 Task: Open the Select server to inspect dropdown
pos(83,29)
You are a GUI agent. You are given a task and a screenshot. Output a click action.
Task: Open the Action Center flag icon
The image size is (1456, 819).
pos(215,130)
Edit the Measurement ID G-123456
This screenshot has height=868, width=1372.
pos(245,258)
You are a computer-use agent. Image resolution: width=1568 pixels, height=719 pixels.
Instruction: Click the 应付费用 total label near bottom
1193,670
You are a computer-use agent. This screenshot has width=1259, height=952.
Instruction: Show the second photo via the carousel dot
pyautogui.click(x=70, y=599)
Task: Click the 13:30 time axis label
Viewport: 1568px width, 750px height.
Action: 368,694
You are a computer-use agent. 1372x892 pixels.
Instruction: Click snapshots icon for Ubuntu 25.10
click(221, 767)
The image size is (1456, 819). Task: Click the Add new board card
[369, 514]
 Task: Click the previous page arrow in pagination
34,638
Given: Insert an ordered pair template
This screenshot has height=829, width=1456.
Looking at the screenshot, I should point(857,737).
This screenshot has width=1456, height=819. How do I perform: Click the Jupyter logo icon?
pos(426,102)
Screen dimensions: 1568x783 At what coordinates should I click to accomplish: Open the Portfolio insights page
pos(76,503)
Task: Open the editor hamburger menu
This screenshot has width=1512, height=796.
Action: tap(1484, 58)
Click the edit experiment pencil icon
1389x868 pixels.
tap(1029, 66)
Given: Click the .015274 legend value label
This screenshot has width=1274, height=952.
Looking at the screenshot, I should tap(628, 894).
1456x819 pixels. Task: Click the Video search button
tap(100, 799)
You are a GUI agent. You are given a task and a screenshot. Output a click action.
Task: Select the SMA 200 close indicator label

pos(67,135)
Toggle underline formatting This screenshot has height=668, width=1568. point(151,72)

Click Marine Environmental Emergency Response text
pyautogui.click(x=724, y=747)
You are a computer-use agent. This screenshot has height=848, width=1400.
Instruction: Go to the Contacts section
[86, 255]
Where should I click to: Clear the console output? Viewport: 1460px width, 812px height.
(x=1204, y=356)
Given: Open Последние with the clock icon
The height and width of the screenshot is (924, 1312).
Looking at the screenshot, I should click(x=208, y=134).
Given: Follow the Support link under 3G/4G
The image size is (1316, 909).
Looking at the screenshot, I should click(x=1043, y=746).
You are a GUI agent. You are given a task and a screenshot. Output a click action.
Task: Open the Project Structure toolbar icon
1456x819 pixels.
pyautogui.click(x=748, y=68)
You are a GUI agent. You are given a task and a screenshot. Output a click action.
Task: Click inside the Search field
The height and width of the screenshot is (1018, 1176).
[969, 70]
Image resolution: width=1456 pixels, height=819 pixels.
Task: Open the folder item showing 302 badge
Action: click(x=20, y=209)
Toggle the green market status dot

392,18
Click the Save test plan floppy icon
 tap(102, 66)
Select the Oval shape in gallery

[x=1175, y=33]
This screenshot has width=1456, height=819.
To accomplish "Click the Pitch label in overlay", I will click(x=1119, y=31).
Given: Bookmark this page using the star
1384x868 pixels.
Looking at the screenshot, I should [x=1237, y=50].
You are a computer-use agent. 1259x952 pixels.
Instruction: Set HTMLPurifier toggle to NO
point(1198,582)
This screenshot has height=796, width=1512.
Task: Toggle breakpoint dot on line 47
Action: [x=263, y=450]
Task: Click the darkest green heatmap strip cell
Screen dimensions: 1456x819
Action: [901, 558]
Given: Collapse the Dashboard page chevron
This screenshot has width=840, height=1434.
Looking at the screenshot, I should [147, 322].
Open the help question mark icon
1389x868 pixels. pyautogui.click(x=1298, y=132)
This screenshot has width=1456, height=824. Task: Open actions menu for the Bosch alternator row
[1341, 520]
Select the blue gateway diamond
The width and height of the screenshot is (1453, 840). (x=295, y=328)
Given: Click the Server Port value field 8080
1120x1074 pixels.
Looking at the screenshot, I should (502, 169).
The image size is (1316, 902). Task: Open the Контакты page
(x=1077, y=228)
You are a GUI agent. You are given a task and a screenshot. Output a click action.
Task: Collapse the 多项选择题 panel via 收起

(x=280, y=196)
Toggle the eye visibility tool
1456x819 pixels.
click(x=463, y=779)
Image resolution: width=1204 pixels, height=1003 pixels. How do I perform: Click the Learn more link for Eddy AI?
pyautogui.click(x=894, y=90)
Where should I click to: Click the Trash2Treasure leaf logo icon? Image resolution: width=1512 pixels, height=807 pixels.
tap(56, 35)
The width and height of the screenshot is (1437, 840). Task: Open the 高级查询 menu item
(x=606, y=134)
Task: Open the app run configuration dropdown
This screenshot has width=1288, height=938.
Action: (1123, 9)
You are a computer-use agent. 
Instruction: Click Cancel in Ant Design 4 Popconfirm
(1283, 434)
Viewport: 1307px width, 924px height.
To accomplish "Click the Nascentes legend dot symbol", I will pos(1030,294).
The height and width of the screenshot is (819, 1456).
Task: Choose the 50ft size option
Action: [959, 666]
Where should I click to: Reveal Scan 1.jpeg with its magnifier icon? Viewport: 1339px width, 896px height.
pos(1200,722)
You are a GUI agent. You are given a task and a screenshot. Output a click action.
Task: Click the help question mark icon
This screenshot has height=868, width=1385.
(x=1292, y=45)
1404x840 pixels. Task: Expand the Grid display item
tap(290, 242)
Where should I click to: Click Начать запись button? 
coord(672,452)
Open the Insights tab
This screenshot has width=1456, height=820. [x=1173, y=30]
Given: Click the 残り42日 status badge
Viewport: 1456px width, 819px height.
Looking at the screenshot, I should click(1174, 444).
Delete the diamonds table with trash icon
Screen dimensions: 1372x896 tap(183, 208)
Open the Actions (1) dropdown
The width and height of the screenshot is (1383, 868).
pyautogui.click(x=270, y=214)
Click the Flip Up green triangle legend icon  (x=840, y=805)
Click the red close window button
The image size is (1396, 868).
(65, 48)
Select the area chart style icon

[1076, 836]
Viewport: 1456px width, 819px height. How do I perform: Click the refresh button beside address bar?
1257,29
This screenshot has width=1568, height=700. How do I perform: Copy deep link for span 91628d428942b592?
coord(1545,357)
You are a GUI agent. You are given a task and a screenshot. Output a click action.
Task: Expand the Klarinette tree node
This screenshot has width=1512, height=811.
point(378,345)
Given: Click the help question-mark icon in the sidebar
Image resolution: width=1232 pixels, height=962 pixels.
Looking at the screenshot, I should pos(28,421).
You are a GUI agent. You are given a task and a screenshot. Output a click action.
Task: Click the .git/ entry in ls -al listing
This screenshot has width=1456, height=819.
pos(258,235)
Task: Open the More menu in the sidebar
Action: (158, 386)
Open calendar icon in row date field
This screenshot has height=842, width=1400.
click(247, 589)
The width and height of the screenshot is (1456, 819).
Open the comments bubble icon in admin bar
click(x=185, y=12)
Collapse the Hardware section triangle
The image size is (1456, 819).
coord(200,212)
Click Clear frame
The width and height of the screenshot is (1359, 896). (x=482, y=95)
----------------
**Exercise goal**
Could you transcribe the entries above word for word, from the line with "Where should I click to: Reveal" down to the line with "Task: Expand the Klarinette tree node", keeping both?

**Response for this exercise**
Where should I click to: Reveal Scan 1.jpeg with its magnifier icon? Viewport: 1339px width, 896px height.
pos(1200,722)
You are a GUI agent. You are given a task and a screenshot. Output a click action.
Task: Click the help question mark icon
This screenshot has height=868, width=1385.
(x=1292, y=45)
1404x840 pixels. Task: Expand the Grid display item
tap(290, 242)
Where should I click to: Click Начать запись button? 
coord(672,452)
Open the Insights tab
This screenshot has width=1456, height=820. [x=1173, y=30]
Given: Click the 残り42日 status badge
Viewport: 1456px width, 819px height.
Looking at the screenshot, I should click(1174, 444).
Delete the diamonds table with trash icon
Screen dimensions: 1372x896 tap(183, 208)
Open the Actions (1) dropdown
The width and height of the screenshot is (1383, 868).
pyautogui.click(x=270, y=214)
Click the Flip Up green triangle legend icon  (x=840, y=805)
Click the red close window button
The image size is (1396, 868).
(65, 48)
Select the area chart style icon

[1076, 836]
Viewport: 1456px width, 819px height. How do I perform: Click the refresh button beside address bar?
1257,29
This screenshot has width=1568, height=700. How do I perform: Copy deep link for span 91628d428942b592?
coord(1545,357)
You are a GUI agent. You are given a task and a screenshot. Output a click action.
Task: Expand the Klarinette tree node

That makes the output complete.